The Marketplace in Thuong Duc was like a maze of organized chaos. The vendors were almost all middle-aged women who were highly competitive. Rice, the main commodity, was displayed in large tightly-woven baskets. “Shoulder poles” were used to transport rice and other products; they were traditionally made of bamboo. With an equally balanced basket at each end of their pole, these women carried heavy loads from the fields.
Trinh called these women, “shoulder pole vendors” who carried the rice directly from the harvested paddy to market. After selling their product, they would buy or trade for other needed goods. It was a barter system where supply and demand was the driving force of every transaction . . . Economics 101 in action.
We visited the market in small groups and did our best to interact with the people. The haggling was intense, and there were a lot of hand gestures. At times it seemed like a fight would break out . . . then there was an agreement, and everyone was satisfied.

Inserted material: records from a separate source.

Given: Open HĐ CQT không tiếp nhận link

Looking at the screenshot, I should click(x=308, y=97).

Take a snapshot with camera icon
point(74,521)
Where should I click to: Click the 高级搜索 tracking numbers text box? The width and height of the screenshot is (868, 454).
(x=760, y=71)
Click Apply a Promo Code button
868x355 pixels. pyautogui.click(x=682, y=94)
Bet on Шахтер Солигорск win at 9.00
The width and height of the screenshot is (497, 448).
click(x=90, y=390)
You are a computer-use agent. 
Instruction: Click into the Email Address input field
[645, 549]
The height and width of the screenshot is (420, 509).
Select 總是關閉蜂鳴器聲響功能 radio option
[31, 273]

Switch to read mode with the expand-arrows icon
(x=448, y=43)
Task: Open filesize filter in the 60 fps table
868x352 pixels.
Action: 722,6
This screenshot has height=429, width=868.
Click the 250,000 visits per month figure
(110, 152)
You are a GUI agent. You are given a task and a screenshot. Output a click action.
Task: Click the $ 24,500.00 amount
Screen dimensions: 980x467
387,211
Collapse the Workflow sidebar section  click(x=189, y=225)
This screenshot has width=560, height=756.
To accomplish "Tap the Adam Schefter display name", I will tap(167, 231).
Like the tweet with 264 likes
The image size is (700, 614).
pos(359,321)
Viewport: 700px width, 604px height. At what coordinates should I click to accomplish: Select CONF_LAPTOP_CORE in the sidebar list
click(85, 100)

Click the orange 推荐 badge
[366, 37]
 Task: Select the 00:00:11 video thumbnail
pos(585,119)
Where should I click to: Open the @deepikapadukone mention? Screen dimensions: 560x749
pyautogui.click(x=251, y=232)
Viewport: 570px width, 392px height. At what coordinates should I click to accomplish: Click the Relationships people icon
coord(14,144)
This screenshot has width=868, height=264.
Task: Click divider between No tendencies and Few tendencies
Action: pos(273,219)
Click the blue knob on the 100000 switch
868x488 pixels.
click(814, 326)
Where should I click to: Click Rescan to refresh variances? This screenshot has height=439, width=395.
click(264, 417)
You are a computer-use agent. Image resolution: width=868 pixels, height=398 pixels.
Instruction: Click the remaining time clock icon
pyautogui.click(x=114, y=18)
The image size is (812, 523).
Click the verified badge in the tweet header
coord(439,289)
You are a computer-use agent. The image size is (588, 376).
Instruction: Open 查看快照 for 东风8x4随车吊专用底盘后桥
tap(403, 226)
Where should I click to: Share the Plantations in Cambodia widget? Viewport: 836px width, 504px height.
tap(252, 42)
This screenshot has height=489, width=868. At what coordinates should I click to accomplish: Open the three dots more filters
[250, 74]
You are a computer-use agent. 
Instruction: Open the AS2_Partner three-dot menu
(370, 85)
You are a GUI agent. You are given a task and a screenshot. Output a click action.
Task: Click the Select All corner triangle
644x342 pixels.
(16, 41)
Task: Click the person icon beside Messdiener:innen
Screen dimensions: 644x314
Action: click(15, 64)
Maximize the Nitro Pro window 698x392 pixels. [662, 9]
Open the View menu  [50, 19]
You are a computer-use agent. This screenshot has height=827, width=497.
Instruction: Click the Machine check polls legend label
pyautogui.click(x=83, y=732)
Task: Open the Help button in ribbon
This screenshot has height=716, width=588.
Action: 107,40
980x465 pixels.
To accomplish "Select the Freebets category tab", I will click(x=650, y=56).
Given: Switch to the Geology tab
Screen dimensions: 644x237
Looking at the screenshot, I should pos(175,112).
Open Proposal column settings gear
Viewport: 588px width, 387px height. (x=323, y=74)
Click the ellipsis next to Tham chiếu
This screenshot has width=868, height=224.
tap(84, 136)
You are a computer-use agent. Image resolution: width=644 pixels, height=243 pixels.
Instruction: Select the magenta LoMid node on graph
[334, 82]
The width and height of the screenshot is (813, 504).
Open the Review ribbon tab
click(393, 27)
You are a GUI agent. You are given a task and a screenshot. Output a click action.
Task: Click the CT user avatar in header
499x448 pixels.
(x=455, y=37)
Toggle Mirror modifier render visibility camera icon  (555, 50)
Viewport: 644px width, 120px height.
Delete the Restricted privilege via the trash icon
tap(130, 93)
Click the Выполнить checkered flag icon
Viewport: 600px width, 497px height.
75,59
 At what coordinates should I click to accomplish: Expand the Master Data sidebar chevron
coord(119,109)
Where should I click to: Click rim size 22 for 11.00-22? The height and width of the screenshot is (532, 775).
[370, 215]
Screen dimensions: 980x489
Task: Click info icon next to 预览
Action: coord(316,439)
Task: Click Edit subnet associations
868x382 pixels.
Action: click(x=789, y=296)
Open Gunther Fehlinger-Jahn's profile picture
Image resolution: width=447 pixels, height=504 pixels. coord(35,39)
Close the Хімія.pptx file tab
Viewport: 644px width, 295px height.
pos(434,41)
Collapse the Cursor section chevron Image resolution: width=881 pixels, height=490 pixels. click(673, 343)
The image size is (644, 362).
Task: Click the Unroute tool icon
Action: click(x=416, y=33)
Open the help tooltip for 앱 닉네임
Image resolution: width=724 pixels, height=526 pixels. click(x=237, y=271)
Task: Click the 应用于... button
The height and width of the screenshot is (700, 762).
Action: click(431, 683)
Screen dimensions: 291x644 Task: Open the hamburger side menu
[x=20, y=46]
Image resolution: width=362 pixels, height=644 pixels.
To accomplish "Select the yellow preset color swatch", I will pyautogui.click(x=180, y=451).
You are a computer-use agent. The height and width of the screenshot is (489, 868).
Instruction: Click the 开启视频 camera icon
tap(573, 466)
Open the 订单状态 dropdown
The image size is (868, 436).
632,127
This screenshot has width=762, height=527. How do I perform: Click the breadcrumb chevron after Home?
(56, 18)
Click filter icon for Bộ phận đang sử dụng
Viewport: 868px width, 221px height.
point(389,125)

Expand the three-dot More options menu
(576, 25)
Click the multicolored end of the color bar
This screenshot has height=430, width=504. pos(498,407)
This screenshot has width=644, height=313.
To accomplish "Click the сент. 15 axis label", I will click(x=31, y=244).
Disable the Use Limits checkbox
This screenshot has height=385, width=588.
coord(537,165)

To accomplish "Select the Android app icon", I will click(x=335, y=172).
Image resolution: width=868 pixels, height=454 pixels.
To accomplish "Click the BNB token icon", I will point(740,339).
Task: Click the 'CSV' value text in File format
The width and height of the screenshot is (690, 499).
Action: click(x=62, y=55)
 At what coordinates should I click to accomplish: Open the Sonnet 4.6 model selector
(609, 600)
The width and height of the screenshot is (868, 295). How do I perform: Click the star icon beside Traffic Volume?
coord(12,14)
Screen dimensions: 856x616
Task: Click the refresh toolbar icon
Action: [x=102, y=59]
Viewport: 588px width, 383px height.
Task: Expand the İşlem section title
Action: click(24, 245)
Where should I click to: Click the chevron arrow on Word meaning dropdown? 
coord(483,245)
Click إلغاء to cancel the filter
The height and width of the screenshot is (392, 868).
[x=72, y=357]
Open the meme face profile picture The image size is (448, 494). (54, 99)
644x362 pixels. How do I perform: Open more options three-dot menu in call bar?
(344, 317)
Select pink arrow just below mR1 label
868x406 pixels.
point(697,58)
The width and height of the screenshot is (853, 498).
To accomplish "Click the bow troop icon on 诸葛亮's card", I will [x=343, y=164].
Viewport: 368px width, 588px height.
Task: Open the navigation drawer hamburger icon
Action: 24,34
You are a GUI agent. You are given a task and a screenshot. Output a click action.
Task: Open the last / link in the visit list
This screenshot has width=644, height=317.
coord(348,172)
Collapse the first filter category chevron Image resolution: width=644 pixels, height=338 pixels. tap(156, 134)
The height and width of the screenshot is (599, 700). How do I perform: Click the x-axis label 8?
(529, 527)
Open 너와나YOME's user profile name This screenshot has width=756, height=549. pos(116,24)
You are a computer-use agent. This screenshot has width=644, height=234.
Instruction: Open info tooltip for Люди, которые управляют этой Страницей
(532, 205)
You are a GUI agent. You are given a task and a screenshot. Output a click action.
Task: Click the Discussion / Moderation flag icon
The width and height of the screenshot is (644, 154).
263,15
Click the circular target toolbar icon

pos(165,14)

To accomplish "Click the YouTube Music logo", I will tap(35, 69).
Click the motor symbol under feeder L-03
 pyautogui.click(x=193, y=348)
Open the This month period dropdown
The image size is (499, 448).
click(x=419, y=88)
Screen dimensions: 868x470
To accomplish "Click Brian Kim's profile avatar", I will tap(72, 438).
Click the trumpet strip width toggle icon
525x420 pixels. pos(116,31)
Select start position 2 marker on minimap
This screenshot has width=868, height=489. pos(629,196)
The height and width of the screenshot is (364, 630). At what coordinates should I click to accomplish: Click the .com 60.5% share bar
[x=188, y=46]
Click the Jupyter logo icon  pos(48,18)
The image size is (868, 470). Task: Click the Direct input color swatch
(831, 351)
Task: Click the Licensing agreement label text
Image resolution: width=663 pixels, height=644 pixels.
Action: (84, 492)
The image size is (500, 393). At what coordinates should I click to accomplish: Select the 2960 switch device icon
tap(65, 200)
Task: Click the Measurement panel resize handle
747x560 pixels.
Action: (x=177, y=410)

We were treated to some fresh papaya by one vendor who served little skinless wedges of the soft fruit. I managed to trade a C-ration pack of Winstons (four cigarettes) for a whole papaya picked by Trinh as the freshest, by smelling the skin.
Captain Cavagnol acquired a large piece of roasted pigskin (pork rind). He planned to use it for dipping into a can of C-ration cheese spread.
We thanked Trinh for the guided tour of the market and headed back to the Kilo compound with our pickings. It was a fun cultural experience for everyone involved.